TESTO CITATO:
Dei cupi stridori fanno
da collegamento all’ultimo pezzo, La malinconia delle fate,
creando un’interessante atmosfera nelle prime fasi della title
track. Tuttavia, si prosegue con un modus operandi ormai familiare:
alternanza di fasi, una pacata e l’altra esplosiva; passaggi alle
sestine, in cui la batteria diserta alle quartine dopo qualche
battuta; alcune varianti ritmiche in 5/8; costruzioni additive come
in Martina; il treno hard rock; gli effetti synth; lo sticking
raddoppiato sul cerchio del tom. Si inserisce anche una chitarra
acustica a duplicare quella elettrica. Il finale arriva in modo
prevedibile, e anch’esso si chiude tipicamente, in questo caso in
modo simile ad Astronomica. Insomma, un riassunto finale che
ripropone quanto è stato ascoltato.

Elenco per la localizzazione di parole ed elementi
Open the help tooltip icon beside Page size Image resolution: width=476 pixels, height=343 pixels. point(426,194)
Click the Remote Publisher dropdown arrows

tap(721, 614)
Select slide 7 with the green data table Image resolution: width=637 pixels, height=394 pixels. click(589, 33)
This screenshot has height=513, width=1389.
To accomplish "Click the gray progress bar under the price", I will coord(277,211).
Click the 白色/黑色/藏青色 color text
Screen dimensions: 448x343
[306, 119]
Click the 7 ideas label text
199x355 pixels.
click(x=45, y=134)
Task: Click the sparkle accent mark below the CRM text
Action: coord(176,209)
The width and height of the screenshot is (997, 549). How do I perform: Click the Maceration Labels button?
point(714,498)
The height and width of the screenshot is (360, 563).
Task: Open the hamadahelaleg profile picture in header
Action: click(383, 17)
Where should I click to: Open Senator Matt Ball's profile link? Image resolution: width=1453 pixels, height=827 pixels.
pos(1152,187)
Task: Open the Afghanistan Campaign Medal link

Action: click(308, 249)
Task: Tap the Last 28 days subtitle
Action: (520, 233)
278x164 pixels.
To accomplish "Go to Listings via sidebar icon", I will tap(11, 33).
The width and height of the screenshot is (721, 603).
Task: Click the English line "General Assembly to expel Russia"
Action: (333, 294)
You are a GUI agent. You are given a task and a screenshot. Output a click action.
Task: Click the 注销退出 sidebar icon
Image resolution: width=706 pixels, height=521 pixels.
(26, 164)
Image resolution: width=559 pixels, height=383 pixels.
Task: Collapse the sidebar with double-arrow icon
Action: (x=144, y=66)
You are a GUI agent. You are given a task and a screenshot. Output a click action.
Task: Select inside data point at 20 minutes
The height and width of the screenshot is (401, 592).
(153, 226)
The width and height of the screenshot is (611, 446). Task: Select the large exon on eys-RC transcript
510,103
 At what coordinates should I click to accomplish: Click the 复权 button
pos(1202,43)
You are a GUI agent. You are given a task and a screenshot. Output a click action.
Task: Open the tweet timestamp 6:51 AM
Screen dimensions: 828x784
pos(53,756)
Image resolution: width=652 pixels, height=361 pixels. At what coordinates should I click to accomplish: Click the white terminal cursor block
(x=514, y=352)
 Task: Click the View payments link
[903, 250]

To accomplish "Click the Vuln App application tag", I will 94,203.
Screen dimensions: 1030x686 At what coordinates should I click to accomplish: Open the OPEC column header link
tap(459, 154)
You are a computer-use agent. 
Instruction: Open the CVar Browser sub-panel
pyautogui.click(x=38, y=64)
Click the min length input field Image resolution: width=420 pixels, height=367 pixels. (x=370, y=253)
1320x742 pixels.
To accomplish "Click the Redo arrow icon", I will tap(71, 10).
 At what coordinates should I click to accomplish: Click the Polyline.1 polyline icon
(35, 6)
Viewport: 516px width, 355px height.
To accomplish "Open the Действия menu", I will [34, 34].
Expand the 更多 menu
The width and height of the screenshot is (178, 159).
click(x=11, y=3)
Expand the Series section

RICHIESTE:
- a) Rispondi a queste domande sul testo citato:
(i) Come si intitola l'ultimo pezzo?
(ii) Quale strumento si inserisce a duplicare la chitarra elettrica?
(iii) A quale brano somiglia il modo in cui si chiude il finale?
- b) Nell'elenco, prendi tutto dalla riga che contiene "Where should I" giù fino alla riga che contiene "Action: (333, 294)", entrambe incluse, e rinomina "link" in "hyperlink". Riporta soltanto queste righe, per il resto invariate.

SOLUZIONI:
- a)
(i) La malinconia delle fate.
(ii) Una chitarra acustica.
(iii) Astronomica.

- b)
Where should I click to: Open Senator Matt Ball's profile hyperlink? Image resolution: width=1453 pixels, height=827 pixels.
pos(1152,187)
Task: Open the Afghanistan Campaign Medal hyperlink

Action: click(308, 249)
Task: Tap the Last 28 days subtitle
Action: (520, 233)
278x164 pixels.
To accomplish "Go to Listings via sidebar icon", I will tap(11, 33).
The width and height of the screenshot is (721, 603).
Task: Click the English line "General Assembly to expel Russia"
Action: (333, 294)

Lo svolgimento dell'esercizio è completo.